→ Task goal: Line by line, return everything in the listing exactly.

===== Entries supplied =====

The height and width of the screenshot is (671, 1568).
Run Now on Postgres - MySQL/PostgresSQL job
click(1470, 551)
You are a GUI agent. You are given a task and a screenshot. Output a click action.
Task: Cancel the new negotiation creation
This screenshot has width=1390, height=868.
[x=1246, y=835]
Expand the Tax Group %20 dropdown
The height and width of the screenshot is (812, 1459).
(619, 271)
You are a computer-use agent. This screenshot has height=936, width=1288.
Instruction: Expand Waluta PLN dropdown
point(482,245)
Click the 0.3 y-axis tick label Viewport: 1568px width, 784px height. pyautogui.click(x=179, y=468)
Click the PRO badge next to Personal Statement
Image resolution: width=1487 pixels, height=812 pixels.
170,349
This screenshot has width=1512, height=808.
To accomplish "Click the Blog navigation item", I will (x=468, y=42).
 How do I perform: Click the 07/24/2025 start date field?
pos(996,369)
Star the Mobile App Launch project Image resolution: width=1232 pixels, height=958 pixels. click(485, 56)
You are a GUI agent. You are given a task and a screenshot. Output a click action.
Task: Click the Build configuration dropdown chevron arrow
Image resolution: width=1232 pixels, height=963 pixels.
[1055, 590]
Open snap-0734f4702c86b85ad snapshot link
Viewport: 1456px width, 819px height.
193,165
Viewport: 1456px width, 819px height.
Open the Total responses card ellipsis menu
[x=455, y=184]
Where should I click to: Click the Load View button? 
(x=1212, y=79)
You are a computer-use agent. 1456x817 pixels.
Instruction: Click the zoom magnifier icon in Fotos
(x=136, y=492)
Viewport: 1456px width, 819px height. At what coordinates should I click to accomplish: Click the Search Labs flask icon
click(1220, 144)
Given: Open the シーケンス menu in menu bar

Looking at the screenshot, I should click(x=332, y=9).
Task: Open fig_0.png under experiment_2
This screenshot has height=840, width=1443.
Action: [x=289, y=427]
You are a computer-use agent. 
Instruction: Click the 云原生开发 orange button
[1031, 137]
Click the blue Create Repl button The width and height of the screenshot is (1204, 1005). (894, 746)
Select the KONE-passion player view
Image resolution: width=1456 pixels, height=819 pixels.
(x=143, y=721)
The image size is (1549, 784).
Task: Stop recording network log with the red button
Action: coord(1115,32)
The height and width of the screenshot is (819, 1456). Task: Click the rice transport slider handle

=====

→ Solution below:
The height and width of the screenshot is (671, 1568).
Run Now on Postgres - MySQL/PostgresSQL job
click(1470, 551)
You are a GUI agent. You are given a task and a screenshot. Output a click action.
Task: Cancel the new negotiation creation
This screenshot has width=1390, height=868.
[x=1246, y=835]
Expand the Tax Group %20 dropdown
The height and width of the screenshot is (812, 1459).
(619, 271)
You are a computer-use agent. This screenshot has height=936, width=1288.
Instruction: Expand Waluta PLN dropdown
point(482,245)
Click the 0.3 y-axis tick label Viewport: 1568px width, 784px height. pyautogui.click(x=179, y=468)
Click the PRO badge next to Personal Statement
Image resolution: width=1487 pixels, height=812 pixels.
170,349
This screenshot has width=1512, height=808.
To accomplish "Click the Blog navigation item", I will (x=468, y=42).
 How do I perform: Click the 07/24/2025 start date field?
pos(996,369)
Star the Mobile App Launch project Image resolution: width=1232 pixels, height=958 pixels. click(485, 56)
You are a GUI agent. You are given a task and a screenshot. Output a click action.
Task: Click the Build configuration dropdown chevron arrow
Image resolution: width=1232 pixels, height=963 pixels.
[1055, 590]
Open snap-0734f4702c86b85ad snapshot link
Viewport: 1456px width, 819px height.
193,165
Viewport: 1456px width, 819px height.
Open the Total responses card ellipsis menu
[x=455, y=184]
Where should I click to: Click the Load View button? 
(x=1212, y=79)
You are a computer-use agent. 1456x817 pixels.
Instruction: Click the zoom magnifier icon in Fotos
(x=136, y=492)
Viewport: 1456px width, 819px height. At what coordinates should I click to accomplish: Click the Search Labs flask icon
click(1220, 144)
Given: Open the シーケンス menu in menu bar

Looking at the screenshot, I should click(x=332, y=9).
Task: Open fig_0.png under experiment_2
This screenshot has height=840, width=1443.
Action: [x=289, y=427]
You are a computer-use agent. 
Instruction: Click the 云原生开发 orange button
[1031, 137]
Click the blue Create Repl button The width and height of the screenshot is (1204, 1005). (894, 746)
Select the KONE-passion player view
Image resolution: width=1456 pixels, height=819 pixels.
(x=143, y=721)
The image size is (1549, 784).
Task: Stop recording network log with the red button
Action: coord(1115,32)
The height and width of the screenshot is (819, 1456). Task: Click the rice transport slider handle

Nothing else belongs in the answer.